*Kutipan Teks*.
------------------------------------------------
Reporter: Vendi Yhulia Susanto | Editor: Pratama Guitarra
KONTAN.CO.ID - JAKARTA. DPR RI memutuskan untuk menunda pelaksanaan pembahasan Rancangan Undang-Undang (RUU) Cipta Kerja. Alasannya, DPR saat ini juga fokus untuk penanganan wabah virus corona (Covid-19).
"Atas nama ketua dan pimpinan DPR, saya ingin menyampaikan bahwa terkait dengan pembahasan omnibus law Cipta Kerja, untuk klaster ketenagakerjaan, kami meminta kepada Baleg untuk menunda pembahasannya,” kata Ketua DPR, Puan Maharani, Kamis (23/4).
Oleh karena itu, ia meminta kepada Badan Legislatif (Baleg) untuk tidak membahas dahulu materi-materi pada klaster ketenagakerjaan. Sehingga, bisa menunggu aspirasi atau berdiksusi dengan masyarakat terkait dengan klaster ketenagakerjaan.
Lebih lanjut Puan mengatakan, penundaan pembahasan pasal-pasal Ketenagakerjaan RUU Cipta Kerja dilakukan agar DPR Fokus pada fungsi pengawasan, legislasi dan anggaran pada penanganan pandemic Corona.
Baca Juga: Buruh dan akademisi satu kata menolak RUU Cipta Kerja, dan pembahasan di DPR distop
Puan juga memastikan DPR tetap menjalankan tugas dan fungsinya dengan tetap menjaga protap kesehatan untuk mencegah penyebaran virus corona.
"Jadi semua tugas yang ada di komisi dilakukan dengan protap waspada corona sesuai dengan tata tertib dan tata cara masing-masing. Dalam artian melakukan tugas-tugasnya secara virtual , kerja-kerja terkait penanganan covid-19 tetap dilaksanakan di komisi masing-masing.”
Puan menyatakan, setiap hari komisi-komisi di DPR melakukan rapat-rapat kerja yang dipimpin minimal oleh 2 orang pimpinan komisi.
------------------------------------------------
*Data Terkumpul*.
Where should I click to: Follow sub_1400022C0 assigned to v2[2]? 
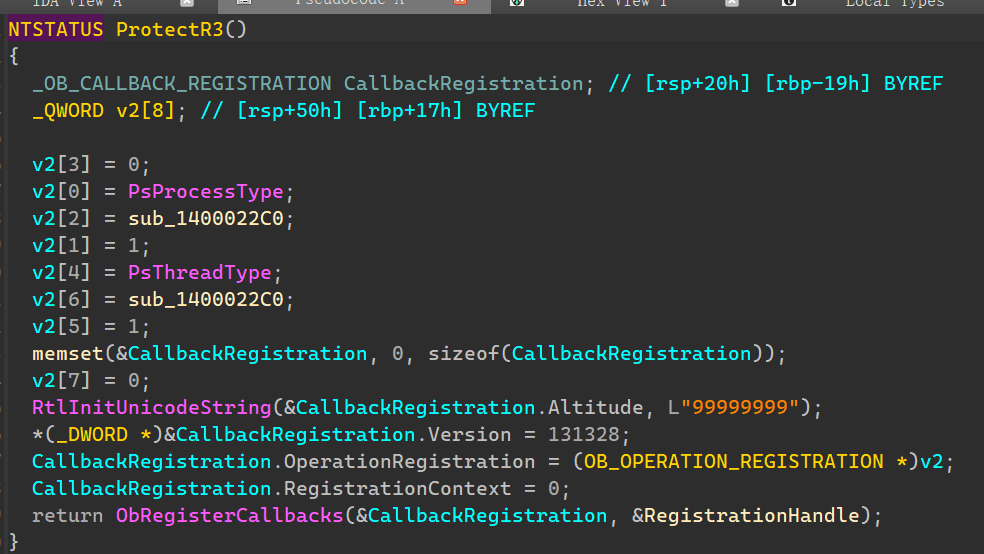point(205,218)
------------------------------------------------
*Instruksi Tugas*. Sebutkan klaster dalam RUU Cipta Kerja yang pembahasannya diminta Puan Maharani untuk ditunda menurut kutipan teks.

*Hasil*. Klaster ketenagakerjaan.